Working data>
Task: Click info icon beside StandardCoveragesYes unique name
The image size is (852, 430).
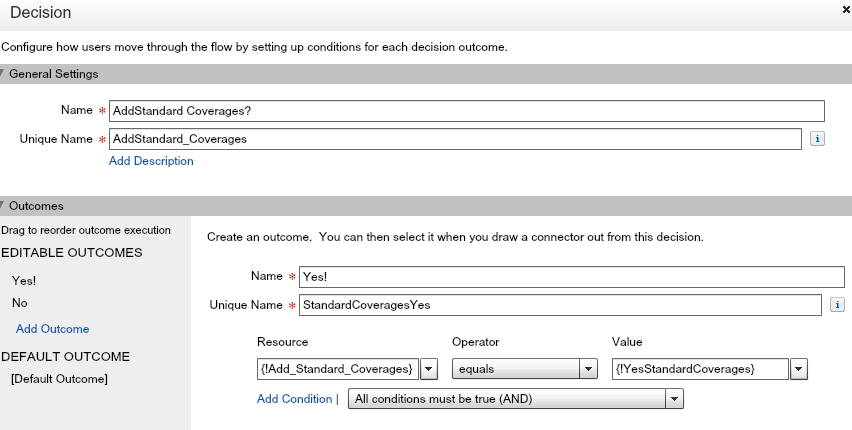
---
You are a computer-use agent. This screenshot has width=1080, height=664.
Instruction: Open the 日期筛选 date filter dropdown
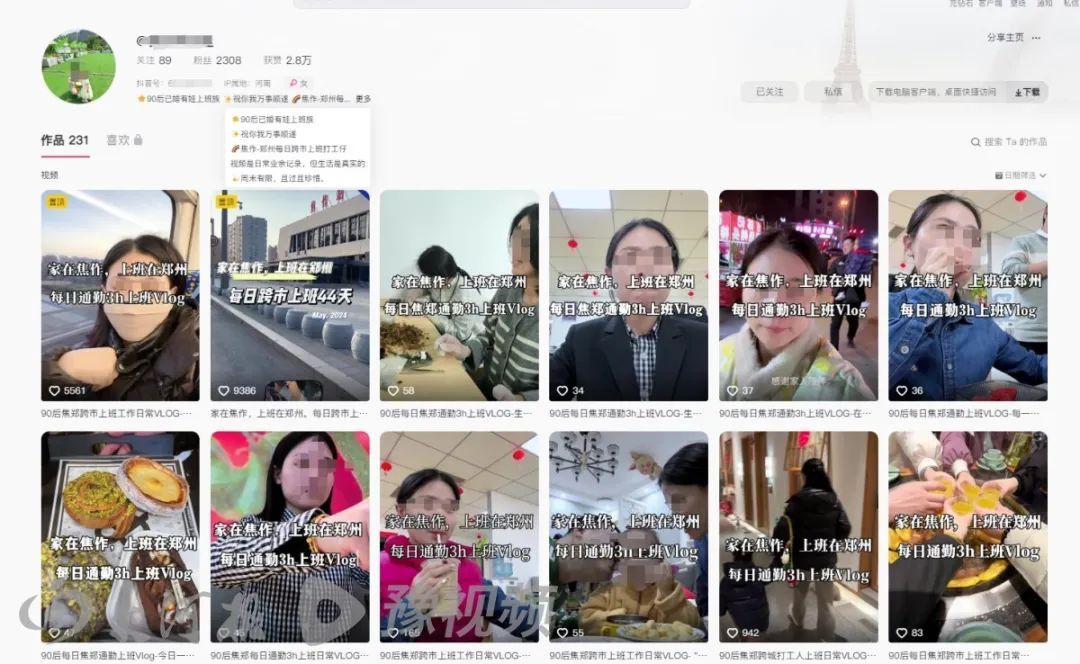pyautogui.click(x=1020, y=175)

Short problem> Please quote the data above word for word, starting at the line containing "You are a computer-use" and ending at the line containing "pyautogui.click(x=1020, y=175)". Leave the pictures out.

Result>
You are a computer-use agent. This screenshot has width=1080, height=664.
Instruction: Open the 日期筛选 date filter dropdown
pyautogui.click(x=1020, y=175)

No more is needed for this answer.